┌──

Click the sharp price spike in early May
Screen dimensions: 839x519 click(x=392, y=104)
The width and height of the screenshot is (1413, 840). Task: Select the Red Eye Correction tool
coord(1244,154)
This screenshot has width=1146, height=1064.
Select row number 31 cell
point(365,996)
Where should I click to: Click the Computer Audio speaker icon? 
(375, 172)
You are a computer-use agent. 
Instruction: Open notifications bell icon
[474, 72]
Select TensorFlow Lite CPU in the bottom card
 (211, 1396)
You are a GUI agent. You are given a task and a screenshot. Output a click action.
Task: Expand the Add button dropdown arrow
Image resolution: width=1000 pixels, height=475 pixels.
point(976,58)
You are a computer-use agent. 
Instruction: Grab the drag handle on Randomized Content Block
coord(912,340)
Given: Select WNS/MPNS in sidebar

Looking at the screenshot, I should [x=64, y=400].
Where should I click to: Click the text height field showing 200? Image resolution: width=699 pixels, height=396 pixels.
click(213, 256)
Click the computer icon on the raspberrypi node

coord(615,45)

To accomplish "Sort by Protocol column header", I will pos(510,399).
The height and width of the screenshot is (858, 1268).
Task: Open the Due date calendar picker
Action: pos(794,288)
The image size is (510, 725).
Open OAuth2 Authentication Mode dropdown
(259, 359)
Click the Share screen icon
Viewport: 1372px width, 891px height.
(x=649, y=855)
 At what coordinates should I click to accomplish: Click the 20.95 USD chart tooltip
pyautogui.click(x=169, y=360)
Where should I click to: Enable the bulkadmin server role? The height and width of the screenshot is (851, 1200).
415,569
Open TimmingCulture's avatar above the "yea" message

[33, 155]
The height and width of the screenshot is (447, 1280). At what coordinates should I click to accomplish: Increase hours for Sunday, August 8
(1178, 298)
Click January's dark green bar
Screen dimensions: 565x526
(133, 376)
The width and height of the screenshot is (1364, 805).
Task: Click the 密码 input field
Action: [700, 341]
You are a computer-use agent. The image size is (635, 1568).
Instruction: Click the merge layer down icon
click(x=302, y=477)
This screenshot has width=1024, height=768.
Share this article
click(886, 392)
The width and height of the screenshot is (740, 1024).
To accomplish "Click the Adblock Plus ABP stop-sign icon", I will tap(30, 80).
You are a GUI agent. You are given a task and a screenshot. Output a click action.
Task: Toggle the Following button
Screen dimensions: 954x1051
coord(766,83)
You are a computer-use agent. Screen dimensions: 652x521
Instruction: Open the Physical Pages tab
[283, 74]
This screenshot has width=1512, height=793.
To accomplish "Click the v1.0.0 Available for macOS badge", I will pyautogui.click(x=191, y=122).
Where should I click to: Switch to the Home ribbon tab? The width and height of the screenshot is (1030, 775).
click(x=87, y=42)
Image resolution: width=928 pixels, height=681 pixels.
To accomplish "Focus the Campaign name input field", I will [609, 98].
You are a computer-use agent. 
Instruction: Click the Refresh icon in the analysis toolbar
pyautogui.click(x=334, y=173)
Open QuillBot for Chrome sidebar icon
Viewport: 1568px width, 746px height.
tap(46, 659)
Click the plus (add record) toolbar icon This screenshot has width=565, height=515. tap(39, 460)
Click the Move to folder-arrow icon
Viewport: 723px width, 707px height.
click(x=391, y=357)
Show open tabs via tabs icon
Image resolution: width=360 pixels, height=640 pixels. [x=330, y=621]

└──

▸ WHAT TO WORK ON
From the records above, copy only the lines starting with the line that holds "Select TensorFlow Lite CPU in the bottom card" and going on through the line that holds "The image size is (510, 725).", exactly as written.

▸ ANSWER BOX
Select TensorFlow Lite CPU in the bottom card
 (211, 1396)
You are a GUI agent. You are given a task and a screenshot. Output a click action.
Task: Expand the Add button dropdown arrow
Image resolution: width=1000 pixels, height=475 pixels.
point(976,58)
You are a computer-use agent. 
Instruction: Grab the drag handle on Randomized Content Block
coord(912,340)
Given: Select WNS/MPNS in sidebar

Looking at the screenshot, I should [x=64, y=400].
Where should I click to: Click the text height field showing 200? Image resolution: width=699 pixels, height=396 pixels.
click(213, 256)
Click the computer icon on the raspberrypi node

coord(615,45)

To accomplish "Sort by Protocol column header", I will pos(510,399).
The height and width of the screenshot is (858, 1268).
Task: Open the Due date calendar picker
Action: pos(794,288)
The image size is (510, 725).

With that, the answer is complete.